2. What is the medical team’s prognosis? Ask the doctor directly: “Is there a realistic expectation that my family member will recover to a point where they can eat safely again?” If the answer is no, tube feeding is unlikely to change the outcome.
3. What are the specific burdens of tube feeding for this patient? Will they need restraints? Are they likely to pull the tube out repeatedly? What are the risks of the procedure? What will their daily experience be like with the tube?
4. What can comfort feeding provide? What foods did they love? Are there small amounts of specific foods that can be offered safely or with accepted minimal risk? What would bring them pleasure?

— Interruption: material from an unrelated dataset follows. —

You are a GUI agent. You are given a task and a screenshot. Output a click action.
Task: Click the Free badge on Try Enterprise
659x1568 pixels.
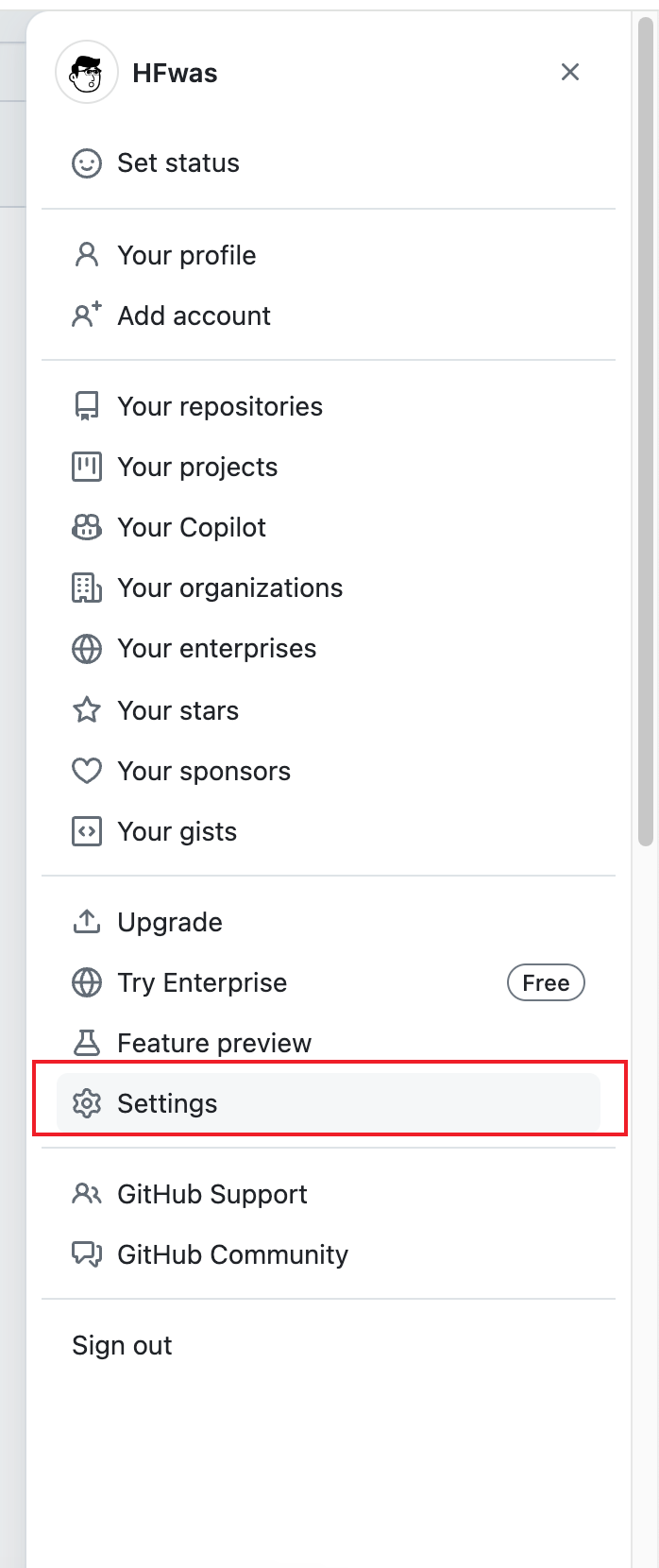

5. Is there consensus in the family? If there is disagreement, ask for a family meeting with the palliative care team before making a decision.
HK Palliative Care Team Resources
The following professionals can guide families through artificial nutrition decisions:
- Palliative care physician: Provides medical assessment and evidence-based guidance on prognosis and appropriateness of interventions
- Speech-language pathologist (SLP): Assesses current swallowing function and advises on safe oral feeding options
- Clinical dietitian: Advises on nutritional needs and supplement options in the palliative context
- Medical social worker: Facilitates family meetings, provides emotional support, and assists with accessing community services
- Clinical ethicist: Available through major HA hospitals for complex ethical decisions
Referral: Ask the patient’s attending physician for a palliative care consultation (紓緩治療會診). All HA hospitals have palliative care services; specialist inpatient palliative care is available at designated hospitals.
This guide provides educational information for families facing difficult decisions. Individual decisions must be made in consultation with the multidisciplinary palliative care team.